En outre, les augmentations salariales effectuées par le président sont extrêmement dangereuses en termes de style et de sérieux de l'État. Ces augmentations, faites avec un style qui ressemble presque à un cadeau fait aux citoyens, offensent d'une part le citoyen qui gagne son pain à la sueur de son front, et d'autre part, elles sont en contradiction avec le sérieux de l'État. L'État est tenu de protéger les intérêts et le bien-être de ses citoyens en toutes circonstances, et il doit le faire avec sérieux. Laisser le bien-être de millions de personnes dépendre des mots qui sortent de la bouche d'une seule personne est un style qui ne sied à aucun grand État.
Un autre point important concernant les salariés est celui des taux d'imposition. Alors que les contribuables qui tirent leurs revenus d'autres sources peuvent déduire de nombreuses dépenses et bénéficier de réductions, d'exemptions et d'exonérations, les déductions que les salariés peuvent effectuer sur leurs revenus sont extrêmement limitées, voire quasi inexistantes. Alors que les autres titulaires de revenus paient l'impôt sur leurs revenus l'année suivante, les impôts des salariés sont prélevés avant même qu'ils ne perçoivent leur revenu. Bien que des modifications soient apportées chaque année aux lois fiscales dans notre pays et que diverses sortes d'avantages fiscaux soient accordées à la classe capitaliste, aucune réglementation fiscale n'est faite en faveur des salariés. Les pratiques de l'actuel ministre du Trésor et des Finances, Mehmet Şimşek, qui prévoit de prélever davantage d'impôts sur chaque article occupant une place importante dans les dépenses des citoyens à faible revenu (en particulier l'augmentation du taux de TVA) sous prétexte d'élargir l'assiette fiscale, rendent également la vie encore plus difficile pour les salariés.
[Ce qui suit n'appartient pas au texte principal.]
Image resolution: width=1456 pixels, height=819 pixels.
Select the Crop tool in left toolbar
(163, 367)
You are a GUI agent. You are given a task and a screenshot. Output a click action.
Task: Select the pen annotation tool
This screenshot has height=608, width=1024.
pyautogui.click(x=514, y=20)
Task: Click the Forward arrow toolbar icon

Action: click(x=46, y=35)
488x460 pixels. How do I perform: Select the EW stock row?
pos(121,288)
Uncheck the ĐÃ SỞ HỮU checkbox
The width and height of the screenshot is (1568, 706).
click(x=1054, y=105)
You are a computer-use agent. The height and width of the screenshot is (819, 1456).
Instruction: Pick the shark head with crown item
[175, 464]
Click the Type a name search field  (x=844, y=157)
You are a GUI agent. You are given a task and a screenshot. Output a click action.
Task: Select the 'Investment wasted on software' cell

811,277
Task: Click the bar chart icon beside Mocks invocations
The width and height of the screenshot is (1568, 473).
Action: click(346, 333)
En résumé, les augmentations de salaire basées sur les chiffres de l'inflation annoncés par l'État réduisent le bien-être des salariés et diminuent leur revenu en termes réels. Pour réduire les pertes de revenu réel des salariés et compenser leurs pertes passées, les réductions, exemptions et exonérations applicables sur leurs revenus devraient être augmentées, et le taux d'imposition ne devrait pas être progressif, mais appliqué à un taux de 10 % tout au long de l'année.